> **Consignes des tâches**:
A. Énumérez les soins que la coiffeuse a effectués sur Gisèle Pelicot d'après l'extrait présenté.
B. Condensez le paragraphe de l'extrait présenté qui commence par « L’un des faits les plus marquants » en conservant ses faits essentiels.

> **Extrait présenté**:
Même constat avec le rituel de la « glace au lit ». « Il regardait le foot. Et à la mi-temps, il m’apportait ma glace : framboise mangue, j’aimais beaucoup les sorbets », s’est-elle remémoré, se souvenant au passage de ses propres paroles lorsqu’elle exprimait « la chance » de vivre avec quelqu’un qui prenait autant soin d’elle.

L’un des faits les plus marquants de cet interrogatoire concerne un épisode survenu lors d’un rendez-vous chez le coiffeur, où Gisèle Pelicot estime qu’elle était sous l’emprise de substances. Une déduction survenue après avoir appris qu’elle avait parfois été violée en pleine journée, et renforcée par un détail : Dominique Pelicot avait insisté pour la conduire.

« La coiffeuse a pensé à un AVC. Elle m’a fait ma couleur, coupé les cheveux, fait le brushing : je n’ai aucun souvenir. Après, je suis rentrée, et c’est le trou noir », a-t-elle décrit. Elle avait préalablement expliqué qu’elle trouvait toujours une explication crédible à ce type d’événements. « Je marchais beaucoup. Je mettais ça sur le compte que j’avais peut-être trop forcé ».

> **Enregistrements extraits**:
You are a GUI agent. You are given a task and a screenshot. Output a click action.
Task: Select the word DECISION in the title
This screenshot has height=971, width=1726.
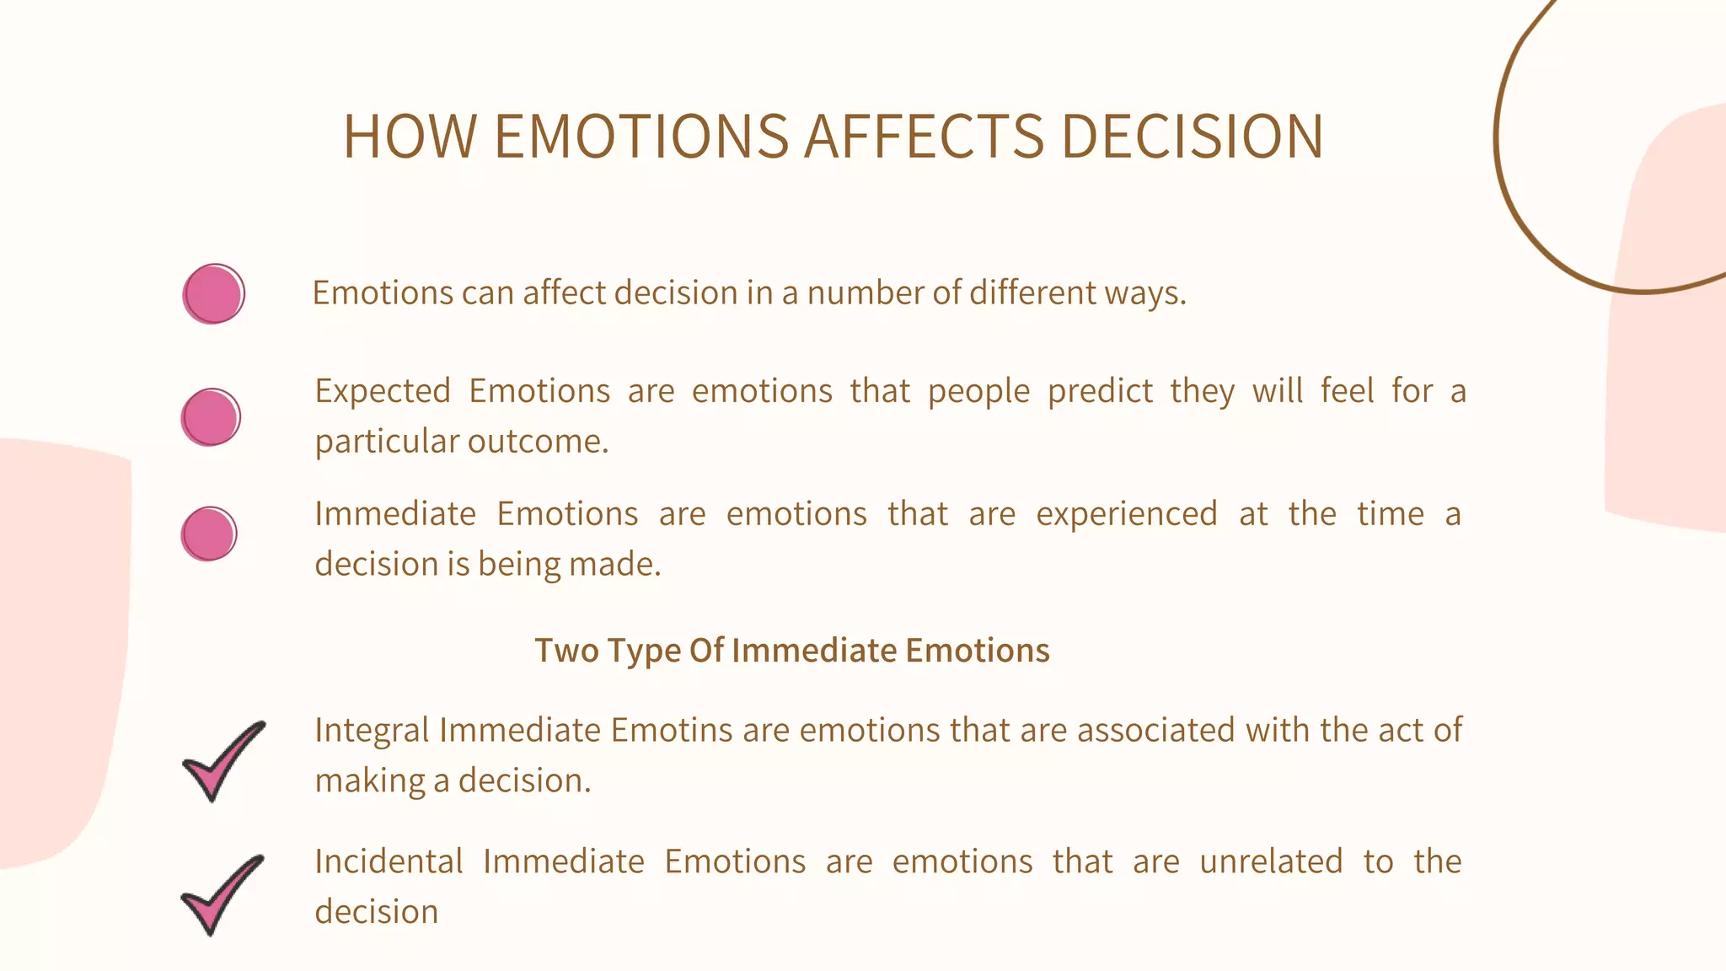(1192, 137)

--

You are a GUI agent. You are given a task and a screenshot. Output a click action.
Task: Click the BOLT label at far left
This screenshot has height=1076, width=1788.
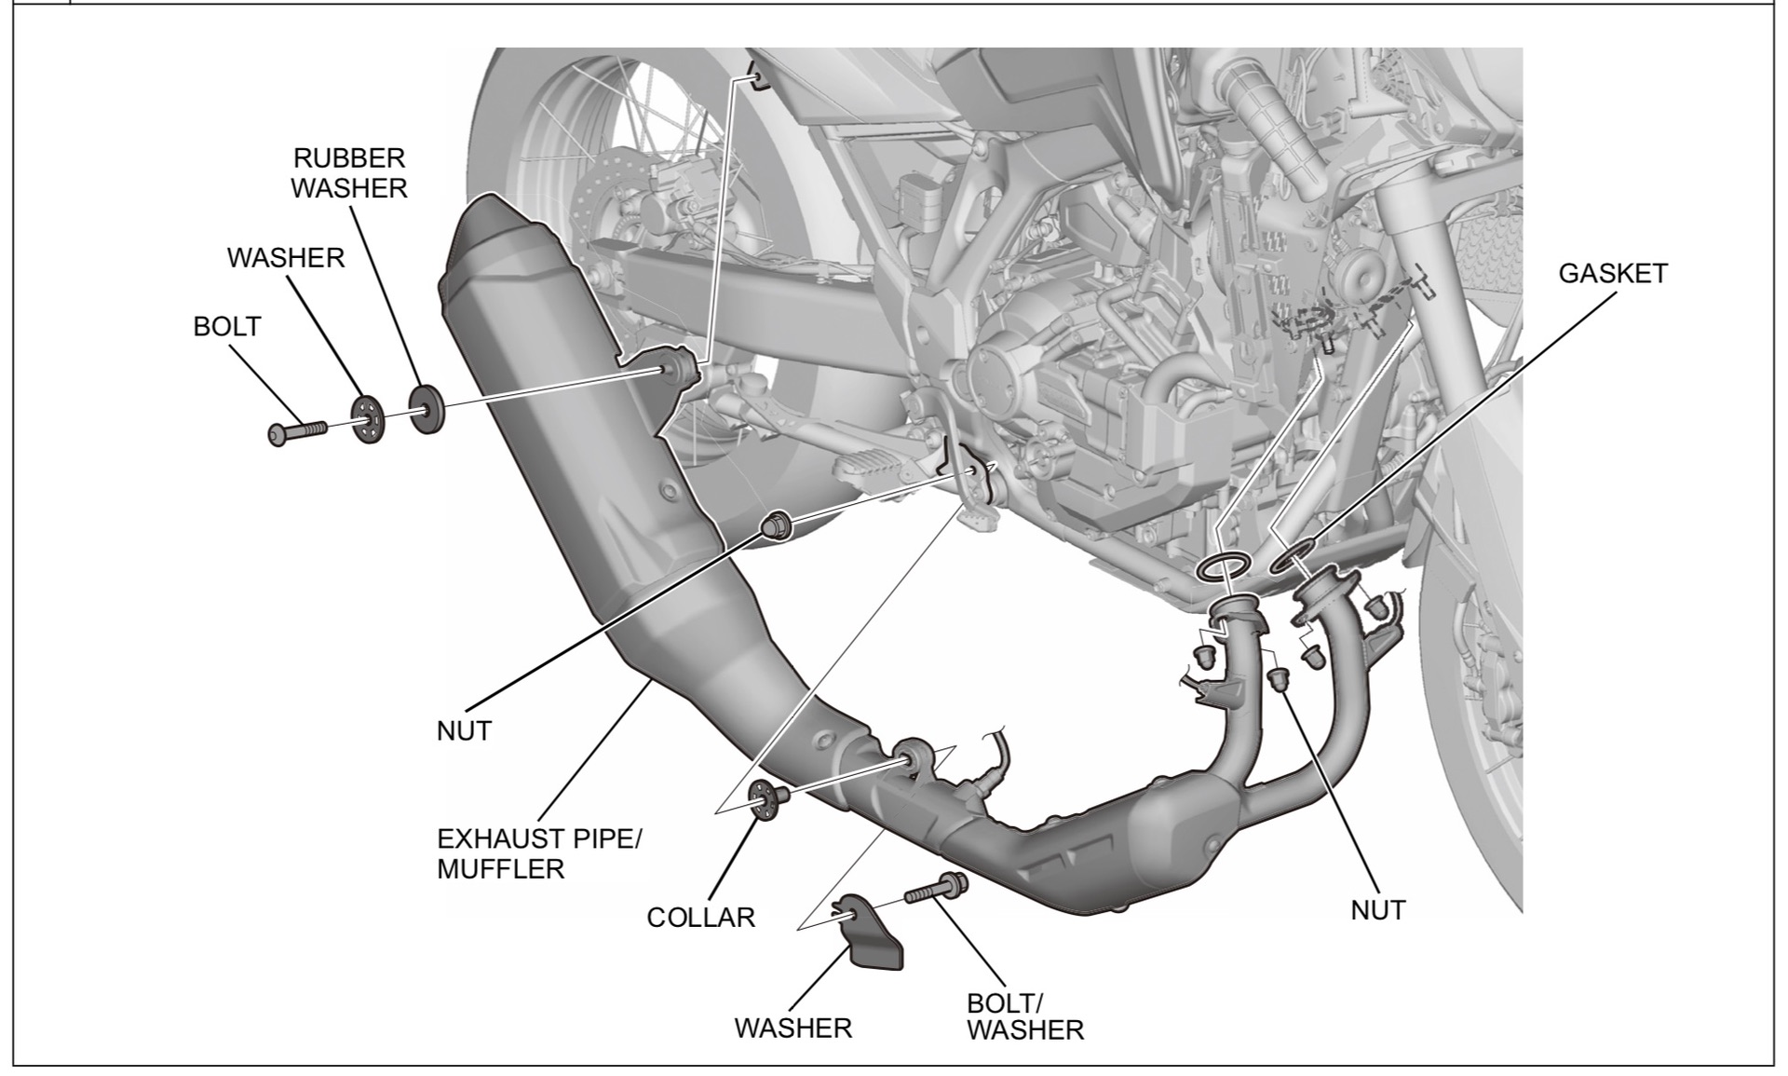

--

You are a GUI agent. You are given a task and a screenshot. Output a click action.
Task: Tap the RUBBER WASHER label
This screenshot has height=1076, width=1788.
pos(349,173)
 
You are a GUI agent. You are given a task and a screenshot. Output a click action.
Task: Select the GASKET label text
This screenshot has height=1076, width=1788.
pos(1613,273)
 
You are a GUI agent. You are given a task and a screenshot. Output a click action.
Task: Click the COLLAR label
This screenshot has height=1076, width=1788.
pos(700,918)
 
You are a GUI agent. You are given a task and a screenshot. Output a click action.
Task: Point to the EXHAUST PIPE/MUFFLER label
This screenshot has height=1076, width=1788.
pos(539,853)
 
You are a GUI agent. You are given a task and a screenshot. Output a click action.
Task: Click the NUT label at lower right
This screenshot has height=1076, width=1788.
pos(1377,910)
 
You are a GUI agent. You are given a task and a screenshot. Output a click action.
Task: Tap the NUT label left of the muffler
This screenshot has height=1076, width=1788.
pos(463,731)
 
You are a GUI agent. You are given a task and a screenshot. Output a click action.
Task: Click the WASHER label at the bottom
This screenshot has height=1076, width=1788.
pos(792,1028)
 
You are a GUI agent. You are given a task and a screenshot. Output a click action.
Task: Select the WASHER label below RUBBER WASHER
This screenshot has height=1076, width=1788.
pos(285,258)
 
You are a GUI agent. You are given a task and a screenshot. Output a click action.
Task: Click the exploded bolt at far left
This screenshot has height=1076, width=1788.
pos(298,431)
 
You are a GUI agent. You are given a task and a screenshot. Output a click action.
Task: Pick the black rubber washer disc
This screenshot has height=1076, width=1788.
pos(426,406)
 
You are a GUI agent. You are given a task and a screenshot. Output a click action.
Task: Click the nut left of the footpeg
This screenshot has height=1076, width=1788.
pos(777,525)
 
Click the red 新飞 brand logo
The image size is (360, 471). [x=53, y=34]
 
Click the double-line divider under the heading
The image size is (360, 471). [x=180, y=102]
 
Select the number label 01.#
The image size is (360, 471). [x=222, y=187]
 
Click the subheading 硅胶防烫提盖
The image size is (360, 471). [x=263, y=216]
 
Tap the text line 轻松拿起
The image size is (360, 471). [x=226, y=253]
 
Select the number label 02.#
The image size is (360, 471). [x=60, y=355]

> **Réponses par point**:
A.
- La couleur
- La coupe des cheveux
- Le brushing

B. Lors de cet interrogatoire, Gisèle Pelicot évoque un rendez-vous chez le coiffeur où elle estime avoir été sous l'emprise de substances. Elle l'a déduit après avoir appris qu'elle avait parfois été violée en pleine journée. Un détail l'a confortée dans cette idée : Dominique Pelicot avait insisté pour la conduire.